Supongamos —no es mucho suponer— que Putin hace oídos sordos a todos estos recados. ¿Qué decisiones puede tomar Trump al servicio de su política de America First? Desde luego no irá a la guerra por Ucrania. ¿Presionará a Zelenski para que se rinda? ¿Amenazará al dictador ruso con el apoyo militar a Kiev? ¿Abandonará a Ucrania a su suerte? No parece que los tiros vayan a ir exactamente por ninguna de estas tres alternativas. Lo que hará —lo que ya ha empezado a hacer— es pedir un mayor compromiso a las naciones europeas. Según sus cuentas, Washington ha aportado a Ucrania 200.000 millones de dólares más que Europa. «Es ridículo, porque a ellos les afecta mucho más. Nosotros tenemos un océano en medio.» Y, reconozcámoslo, algo de razón tiene.

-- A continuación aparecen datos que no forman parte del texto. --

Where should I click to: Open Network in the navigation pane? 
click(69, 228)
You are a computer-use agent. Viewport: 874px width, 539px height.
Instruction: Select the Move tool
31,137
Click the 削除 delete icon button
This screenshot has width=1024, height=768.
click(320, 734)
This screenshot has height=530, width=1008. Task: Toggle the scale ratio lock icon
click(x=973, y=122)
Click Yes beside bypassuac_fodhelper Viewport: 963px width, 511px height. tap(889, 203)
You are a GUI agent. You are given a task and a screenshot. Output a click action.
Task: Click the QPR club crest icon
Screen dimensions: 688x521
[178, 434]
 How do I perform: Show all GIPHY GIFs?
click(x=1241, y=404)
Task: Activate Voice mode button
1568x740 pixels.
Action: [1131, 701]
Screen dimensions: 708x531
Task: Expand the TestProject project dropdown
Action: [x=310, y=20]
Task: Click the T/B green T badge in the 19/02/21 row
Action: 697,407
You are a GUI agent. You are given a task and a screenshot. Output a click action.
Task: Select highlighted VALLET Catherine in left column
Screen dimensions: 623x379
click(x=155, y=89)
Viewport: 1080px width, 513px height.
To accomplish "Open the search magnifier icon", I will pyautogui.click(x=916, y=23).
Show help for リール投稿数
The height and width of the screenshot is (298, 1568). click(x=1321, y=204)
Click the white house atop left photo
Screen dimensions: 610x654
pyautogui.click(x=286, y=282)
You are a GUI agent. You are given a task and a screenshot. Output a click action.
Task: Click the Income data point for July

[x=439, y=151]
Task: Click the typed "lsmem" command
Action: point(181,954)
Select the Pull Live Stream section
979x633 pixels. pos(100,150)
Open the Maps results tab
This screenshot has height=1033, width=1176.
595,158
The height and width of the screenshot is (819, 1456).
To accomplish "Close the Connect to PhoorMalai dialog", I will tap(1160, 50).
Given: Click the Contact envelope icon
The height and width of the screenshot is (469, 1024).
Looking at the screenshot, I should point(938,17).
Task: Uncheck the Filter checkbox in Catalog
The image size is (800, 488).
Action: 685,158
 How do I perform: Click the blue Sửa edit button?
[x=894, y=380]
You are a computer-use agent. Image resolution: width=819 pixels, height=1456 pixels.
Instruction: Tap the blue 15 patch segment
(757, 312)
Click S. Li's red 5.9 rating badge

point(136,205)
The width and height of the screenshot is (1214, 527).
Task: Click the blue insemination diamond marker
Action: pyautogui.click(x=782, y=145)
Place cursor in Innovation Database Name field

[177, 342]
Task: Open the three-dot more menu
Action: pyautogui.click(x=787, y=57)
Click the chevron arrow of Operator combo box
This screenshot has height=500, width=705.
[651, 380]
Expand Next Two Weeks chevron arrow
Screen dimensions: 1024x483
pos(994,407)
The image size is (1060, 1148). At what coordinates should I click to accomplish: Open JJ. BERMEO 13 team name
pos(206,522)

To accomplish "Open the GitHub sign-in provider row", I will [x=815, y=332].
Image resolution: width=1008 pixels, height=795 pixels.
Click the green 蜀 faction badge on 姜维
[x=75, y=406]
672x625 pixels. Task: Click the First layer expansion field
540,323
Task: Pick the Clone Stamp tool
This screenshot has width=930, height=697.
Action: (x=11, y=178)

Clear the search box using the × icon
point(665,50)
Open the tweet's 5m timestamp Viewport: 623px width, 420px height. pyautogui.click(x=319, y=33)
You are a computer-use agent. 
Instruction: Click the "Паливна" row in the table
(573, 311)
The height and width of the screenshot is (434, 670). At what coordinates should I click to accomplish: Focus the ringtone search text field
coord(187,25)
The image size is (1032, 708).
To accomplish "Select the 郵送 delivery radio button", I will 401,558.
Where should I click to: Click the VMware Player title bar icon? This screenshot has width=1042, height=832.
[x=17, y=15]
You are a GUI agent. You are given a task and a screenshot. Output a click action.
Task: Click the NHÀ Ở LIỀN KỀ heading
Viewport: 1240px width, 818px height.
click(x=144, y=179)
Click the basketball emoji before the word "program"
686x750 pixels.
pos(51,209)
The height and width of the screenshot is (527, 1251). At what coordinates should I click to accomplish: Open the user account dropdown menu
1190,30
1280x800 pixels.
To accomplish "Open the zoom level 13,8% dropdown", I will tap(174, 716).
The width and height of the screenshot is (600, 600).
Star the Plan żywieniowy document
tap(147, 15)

Una pincelada de esperanza

Creo que, a pesar de las buenas intenciones de Trump, la guerra que está convirtiendo a Putin en algo más que un zar continuará —precisamente por eso— mucho más allá de los cien días o los seis meses que ahora se da el reelegido presidente para tratar de encauzar el asunto. Es probable que, a partir de ahora, Washington apoye menos a Kiev y, sobre todo, lo haga de forma más discreta y menos altruista. Pero si al final es Putin el que no acepta un acuerdo razonable —como sin duda ocurrirá— la ayuda militar norteamericana continuará fluyendo, aunque sea a costa de reemplazar el cheque en blanco de las donaciones, que tanto molesta al contribuyente norteamericano, por créditos avalados por los activos rusos embargados.

No hay demasiados motivos para el optimismo

No hay, pues, demasiados motivos para el optimismo. Pero no quiero terminar el artículo sin una pincelada de esperanza. La historia nos enseña que el resultado final de las contiendas largas depende más del aguante de los pueblos que de los éxitos de sus ejércitos. En el lado de Ucrania, en el que la guerra es existencial, combate la propia sociedad movilizada. Es inevitable el descontento de algunos —no hay guerra sin desertores— pero en el frente lucha y a veces muere una representación real de todos los sectores sociales del país. Como botón de muestra, en la prensa ucraniana aparecen frecuentes noticias de personajes populares que han perdido la vida en el campo de batalla.

En los medios rusos, por el contrario, ya no se encuentran noticias de soldados caídos. Ni siquiera para honrar su memoria embelleciendo sus hazañas, como ocurría en los primeros meses de la invasión. No hace mucho, sin embargo, las redes sociales nos informaron de la muerte en combate de un exfutbolista internacional, Alexey Bugaev. ¿Es que las élites rusas empezaban por fin a presentarse en el frente? Aquello me pareció preocupante, pero poco tardó en revelarse el lado oscuro de la historia. Bugaev no fue un héroe. Condenado a nueve años de cárcel por tráfico de drogas, aceptó el alistamiento a cambio de la conmutación de la pena. ¿Es con estos soldados —y con esos valores— como Rusia quiere ganar la guerra?